La industria de la inteligencia artificial acaba de recibir una señal inequívoca sobre quién tiene la última palabra cuando los modelos más avanzados comienzan a cruzar las fronteras de la seguridad nacional.
Según reveló The Wall Street Journal, conversaciones mantenidas por Andy Jassy, CEO de Amazon, con funcionarios de la administración estadounidense ayudaron a desencadenar una ofensiva regulatoria contra los modelos más avanzados de Anthropic, una de las empresas de IA más valiosas y relevantes del mercado.
La decisión terminó obligando a la compañía a restringir el acceso a sus modelos Fable 5 y Mythos 5 para usuarios extranjeros, una medida que posteriormente derivó en una suspensión mucho más amplia de los servicios.
El detonante habría sido una serie de pruebas realizadas por investigadores de Amazon. Según las versiones publicadas por diversos medios, los especialistas lograron obtener mediante prompts información relacionada con ciberataques que supuestamente debía permanecer bloqueada por los sistemas de seguridad del modelo.
Jassy trasladó esas preocupaciones a funcionarios del gobierno estadounidense, incluidos altos responsables económicos y de seguridad nacional. Poco después comenzaron las evaluaciones gubernamentales y los análisis técnicos que desembocaron en la intervención.

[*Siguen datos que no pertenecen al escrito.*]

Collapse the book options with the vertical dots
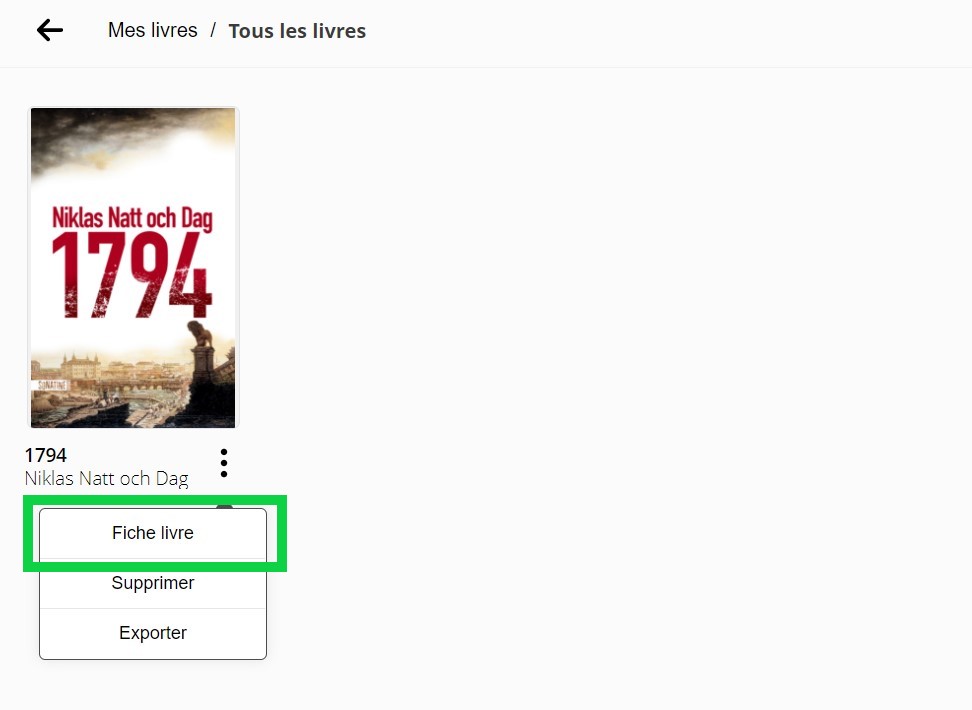The width and height of the screenshot is (972, 710). 224,463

La reacción fue extraordinaria por varias razones. Primero, porque Amazon no es un observador externo. Es uno de los mayores inversionistas de Anthropic y uno de sus principales socios de infraestructura a través de AWS. El caso plantea preguntas incómodas sobre los límites entre colaboración estratégica, competencia tecnológica y supervisión regulatoria.
Segundo, porque la medida adoptada por Washington fue excepcionalmente amplia. La administración ordenó restringir el acceso de gobiernos extranjeros, empresas e individuos fuera de Estados Unidos a los modelos Fable 5 y Mythos 5, argumentando riesgos para la seguridad nacional.
Anthropic afirmó posteriormente que recibió la orden sin detalles técnicos específicos sobre las preocupaciones detectadas.
La compañía sostuvo que el supuesto método para vulnerar las salvaguardas del sistema no representaba una amenaza novedosa y que capacidades similares ya existen en otros modelos accesibles públicamente. Sin embargo, para la Casa Blanca el riesgo parecía suficientemente serio como para actuar de forma inmediata.
Más allá de la controversia técnica, el episodio revela una transformación profunda del mercado de IA. Hasta hace pocos años, las discusiones regulatorias se centraban en privacidad, sesgos algorítmicos o derechos de autor. Ahora la conversación gira en torno a ciberseguridad ofensiva, control de exportaciones y rivalidad geopolítica.
La preocupación de Washington no se limita a la posibilidad de que un modelo facilite tareas de hacking. También existe inquietud por el acceso de actores extranjeros a sistemas considerados estratégicos para la competitividad tecnológica estadounidense. Diversos reportes indican que funcionarios estaban alarmados por la posibilidad de que capacidades avanzadas terminaran en manos de organizaciones vinculadas a China.
El caso Anthropic ilustra además una paradoja creciente en el sector. Las empresas compiten por desarrollar modelos cada vez más potentes, pero cuanto más capaces se vuelven, más probable es que entren en el radar de los organismos de seguridad nacional.
Para inversionistas y ejecutivos tecnológicos, la lección es clara: la próxima generación de modelos fundacionales no será evaluada únicamente por su rendimiento comercial o técnico. También deberá superar pruebas políticas, estratégicas y regulatorias.
Lo que comenzó como una conversación entre un CEO y funcionarios gubernamentales terminó convirtiéndose en uno de los precedentes más importantes para la gobernanza de la inteligencia artificial avanzada. Y podría ser apenas el inicio de una nueva etapa en la que los modelos de IA sean tratados con la misma sensibilidad que las tecnologías nucleares, criptográficas o militares.